Comparing mortgage options for buying a Bay Area Home
Before applying for a loan, you should consider the advantages of owning a home and factor those advantages into your decision. For instance, home owners can deduct the interest and local property tax of their mortgage payments on their federal tax return. Therefore, the amount you owe the government each year at tax time will be reduced. In addition, unlike renting, you build equity. Therefore, instead of sending a check to the landlord each month, you are essentially sending a check to yourself and increasing your net worth and equity with each mortgage payment.
Your mortgage is a number dependent on the size of the down payment, the cost of the home, the interest rate, and loan fees. Most mortgage payments require the borrower to make a monthly payment that will pay off part of the principal, the interest, the taxes, and the home owners insurance. Obtaining a mortgage usually depends on your credit score and the amount of your down payment.
Mortgages usually consist of two types of interest payment options: fixed interest and adjustable rate.
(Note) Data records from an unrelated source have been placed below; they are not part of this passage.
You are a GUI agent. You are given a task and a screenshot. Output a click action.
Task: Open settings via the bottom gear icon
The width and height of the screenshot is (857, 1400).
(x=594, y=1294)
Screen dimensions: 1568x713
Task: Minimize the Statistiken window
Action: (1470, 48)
Fixed interest loans have a fixed percentage attached to them that does not change for the life of the loan, and they can be as long as 30 years or as short as 10 years. The longer the fixed interest mortgage, the higher the monthly payment, but the lower the interest rate. Adjustable-rate Mortgages (ARM) have an initial fixed rate for either 1, 3, 5, or 7 years but amortize, or is paid off with monthly mortgage payments, over 25 or 30 years. According to some lenders, ARM loans are good for those who are interested in borrowing more money than a fixed-rate loan will provide, think interest rate with decrease, or will sell the home after the fixed rate period is over.
There are also options for potential homeowners whose needs are not met by the fixed-rate and adjustable-rate mortgages. There are programs for borrowers with poor credit scores, 0% down options, Government home loans from the Federal Housing Administration (FHA loans), and loans from the Department of Veterans Affairs (VA loans). Zero% down payment options are a great alternative for potential home owners in the San Francisco Bay Area where the price of the home is well-above the national average, and coupled with closing costs the price can make home buying prohibitive. Depending on your credit score (though it does not have to be perfect), you can get up to $800,000 towards your home. FHA loans were created with low-to-moderate income potential homeowners in mind, and VA loans are for veterans and active military personnel and have the same low down payment and flexible qualifying rules as FHA loans.
Buying a home is an important decision, but especially in the Bay Area understanding the financial commitment is the most important aspect of purchasing a home. It is usually the largest investment people make, and it is a dream for most people, but being financial responsible and prepared is the first step in turning your dream into a reality.